▶ **Problem to solve**: The task calls for each line of the records below in which the word "computer" appears.

::::::::

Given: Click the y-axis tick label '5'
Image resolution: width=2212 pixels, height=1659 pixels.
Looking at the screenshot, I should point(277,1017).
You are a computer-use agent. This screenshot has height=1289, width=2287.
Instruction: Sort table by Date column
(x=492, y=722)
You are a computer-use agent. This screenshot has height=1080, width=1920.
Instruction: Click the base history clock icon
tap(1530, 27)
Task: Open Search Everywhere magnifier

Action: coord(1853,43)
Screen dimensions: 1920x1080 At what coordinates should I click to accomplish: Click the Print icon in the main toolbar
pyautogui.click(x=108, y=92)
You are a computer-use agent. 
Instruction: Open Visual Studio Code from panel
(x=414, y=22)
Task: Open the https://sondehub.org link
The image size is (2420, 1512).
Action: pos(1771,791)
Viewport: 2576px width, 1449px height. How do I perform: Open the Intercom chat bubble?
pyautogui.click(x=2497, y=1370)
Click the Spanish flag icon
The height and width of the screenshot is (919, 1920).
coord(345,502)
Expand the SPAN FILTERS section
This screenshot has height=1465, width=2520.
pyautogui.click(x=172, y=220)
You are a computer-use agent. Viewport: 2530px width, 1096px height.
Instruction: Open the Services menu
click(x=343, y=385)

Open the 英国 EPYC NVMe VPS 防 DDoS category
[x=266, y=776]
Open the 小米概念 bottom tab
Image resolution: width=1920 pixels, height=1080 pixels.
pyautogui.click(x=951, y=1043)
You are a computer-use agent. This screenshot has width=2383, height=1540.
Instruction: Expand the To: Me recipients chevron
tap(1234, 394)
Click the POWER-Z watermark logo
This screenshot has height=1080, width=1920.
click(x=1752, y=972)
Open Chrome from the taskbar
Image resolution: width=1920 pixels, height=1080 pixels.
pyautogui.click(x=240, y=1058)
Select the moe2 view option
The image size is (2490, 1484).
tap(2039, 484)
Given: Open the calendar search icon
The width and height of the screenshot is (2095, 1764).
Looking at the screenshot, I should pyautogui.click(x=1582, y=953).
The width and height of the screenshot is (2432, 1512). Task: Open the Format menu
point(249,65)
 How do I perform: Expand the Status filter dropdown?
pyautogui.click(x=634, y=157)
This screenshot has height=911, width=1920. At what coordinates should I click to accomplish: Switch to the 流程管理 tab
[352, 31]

::::::::

▶ **Response box**:
You are a computer-use agent. This screenshot has height=1289, width=2287.
You are a computer-use agent. This screenshot has height=1080, width=1920.
You are a computer-use agent. 
You are a computer-use agent. Viewport: 2530px width, 1096px height.
You are a computer-use agent. This screenshot has width=2383, height=1540.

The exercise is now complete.